On December 11th, 2013 I found myself in a car driving through the back roads of Georgia with a stiff back and weary eyes. I had spent the last two months of my life sleeping on couches, driving from city to city with my friend, Melissa, as we searched the United States for the most passionately in-love couples we could find.

We were nearing the end of our journey, and as always, I had no idea what to expect from the couple we were about to meet. I had no way of knowing I would receive the most important love advice of my life.

When we arrived at Joseph and Anne Gaston’s home, we were treated with 60+ years worth of stories and experiences. They told us how they met and how they fell in love. They recounted the struggles that came with working in the medical field while raising a family, how they had to sacrifice important things so the other could pursue their dreams.
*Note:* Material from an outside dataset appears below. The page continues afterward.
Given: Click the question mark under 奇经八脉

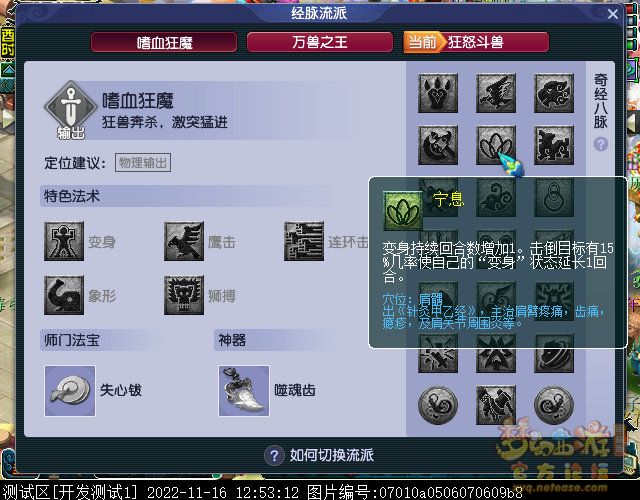Looking at the screenshot, I should [x=601, y=144].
Conversations like this are what I live for—rich in stories, personality, and practical advice. These are the reason I started recording these stories in the first place.

As we were winding down the conversation, we asked the Gastons if they could leave the world with one bit of love advice, what would it be?

Without missing a beat, Anne said,

“Don’t be afraid to be the one who loves the most.”

I felt the air get sucked from my lungs as the power of her words sank in.

I had always been taught that “the person who cares the least always has the most power.” We tell ourselves that not caring—not loving—means we get to dictate the pace of the relationship and the level of commitment. We believe the person who cares the least worries the least, stresses the least, and has the most freedom to do as they please.

We say that loving makes you weak and vulnerable. It makes you a captive in your own relationship, subject to the feelings, moods, and desires of the one you love.

One simple sentence by an 80-year-old woman changed a lifetime of belief for me.

I suddenly realized that love is not weakness. It’s power.

Love is the fuel that makes relationships work. Loving someone more than they love you is not stupid or crazy or foolish. It’s the bravest thing you can do in this life.

True love is given without conditions or expectation of reciprocation. We can love others even when they are imperfect and flawed. We can cherish them, serve them, and forgive them even when they break promises, say unintentionally hurtful things, fall short, or forget.

Love is unfair… and that’s what makes it so amazing and beautiful.

When we aren’t afraid to be the one who loves the most, and we find a partner who is also committed to loving big, we get the experience of receiving love even (and especially) in the moments we least deserve it.

That is what true love is all about. Don’t miss out on true, deep, meaningful, connected love.

Don’t be afraid to be the one who loves the most.

[jbox title="Get The Book!" border="5" radius="15"]Don't forget to check out the book Marriage Hacks with contributions from Gary Chapman, Danny Silk, Gary Thomas, your's truly, and many others.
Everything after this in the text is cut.